If you are single, living in a tent, or are pet free, you may not believe this. I'm sitting at the desk in my dungeon, busy as a Dairy Queen fly, when out of nowhere came this rr-r-a-a-c-kk ! My first thought was, the termites have won; they're leveling the house before we can find a buyer with more money than brains. For my second thought (occasionally I have two in a row like this), one of our mice has got its little foot caught in a trap and is rr-r-a-a-c-kking around in the attic. A third thought being out of the question, I went back to my labor of making paper clip chains while waiting for inspiration to strike.

The next thing I knew, the rails holding the floor-to-ceiling bookshelves pulled out of the west wall, and the books from rows three and up came banging down on me, including the top shelf of the 20-volume set of Harvard Classics weighing two pounds per.

Fearing that her overstuffed cat, Lump, might have been injured in the avalanche, my dear wife, Lois, rushed in all atwitter. And she doesn't twitter easily. Digging down through the Classics until she came to my head, she said, "If you can hear me, wink your good eye."

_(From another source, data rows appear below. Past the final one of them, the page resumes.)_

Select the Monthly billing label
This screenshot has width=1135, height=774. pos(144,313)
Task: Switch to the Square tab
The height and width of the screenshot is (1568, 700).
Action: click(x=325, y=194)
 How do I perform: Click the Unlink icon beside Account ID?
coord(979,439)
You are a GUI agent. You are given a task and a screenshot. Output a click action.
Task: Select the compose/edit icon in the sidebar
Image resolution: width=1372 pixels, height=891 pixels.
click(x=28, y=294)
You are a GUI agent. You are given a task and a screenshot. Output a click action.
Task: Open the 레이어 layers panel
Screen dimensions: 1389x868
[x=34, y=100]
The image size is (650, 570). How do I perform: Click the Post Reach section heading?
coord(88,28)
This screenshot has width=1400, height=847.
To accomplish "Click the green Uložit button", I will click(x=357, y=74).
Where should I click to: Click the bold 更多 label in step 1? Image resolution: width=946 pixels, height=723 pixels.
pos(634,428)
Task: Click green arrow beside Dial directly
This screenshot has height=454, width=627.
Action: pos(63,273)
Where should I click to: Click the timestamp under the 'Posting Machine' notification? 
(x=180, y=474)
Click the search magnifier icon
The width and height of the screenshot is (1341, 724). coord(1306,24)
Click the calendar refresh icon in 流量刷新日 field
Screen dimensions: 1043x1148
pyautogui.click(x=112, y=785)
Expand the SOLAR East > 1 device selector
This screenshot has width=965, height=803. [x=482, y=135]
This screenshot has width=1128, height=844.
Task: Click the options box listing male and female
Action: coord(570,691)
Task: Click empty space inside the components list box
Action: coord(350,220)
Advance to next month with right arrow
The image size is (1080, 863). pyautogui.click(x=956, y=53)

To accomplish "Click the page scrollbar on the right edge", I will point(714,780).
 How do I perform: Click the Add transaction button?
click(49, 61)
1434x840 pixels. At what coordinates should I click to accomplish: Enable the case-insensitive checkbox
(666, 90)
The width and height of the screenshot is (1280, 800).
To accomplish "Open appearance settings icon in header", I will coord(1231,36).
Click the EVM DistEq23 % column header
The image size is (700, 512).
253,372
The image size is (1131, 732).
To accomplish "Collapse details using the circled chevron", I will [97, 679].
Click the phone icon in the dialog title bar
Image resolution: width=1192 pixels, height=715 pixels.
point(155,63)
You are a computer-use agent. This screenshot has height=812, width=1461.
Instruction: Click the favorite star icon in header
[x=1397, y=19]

If you can hear me? This woman would continue talking had my head been under water.

"I thought those screws were too short when you were putting up the rails... and you should have put those heavier volumes on the bottom shelf and the paperbacks on the top..." and yakety-yakety-yak.

But would she make these suggestions at the time? And spoil the fun? No way.

To continue, I take you now to the placement of Christmas lights on the tree in our yard.

"You hold the stepladder while I climb up and drape this string over the top branches," I remember telling this woman I had taken for better. No sooner had I arrived at the top step, however, then over I went, ending up draped across the line fence. Luckily, the two strands of barbed wire stretched across the top were festooned with barbs of a length that went through my jacket and penetrated my human hide to a depth that kept me from falling to the ground and possibly being hurt.

Upon inquiry, her limp explanation was, "I let go of the ladder to untangle the next string. I knew you'd be mad if I handed them to you all messed up." Better dead than mad.

The stepladder still usable, I used it to reach the loft in the shed where our daughter Shari had stored most of her frozen assets when she moved to South Carolina. Having bought a pet ostrich, I assumed, she now wanted me to locate and transport her world's largest birdcage. While I am up there searching, this same woman took the opportunity to borrow the ladder to relocate the kitchen smoke alarm so it wouldn't go off every time she bums the toast. Upon finding the world's largest birdcage behind the world's largest loom, therefore, I am feeling around with my foot for the ladder... and no ladder.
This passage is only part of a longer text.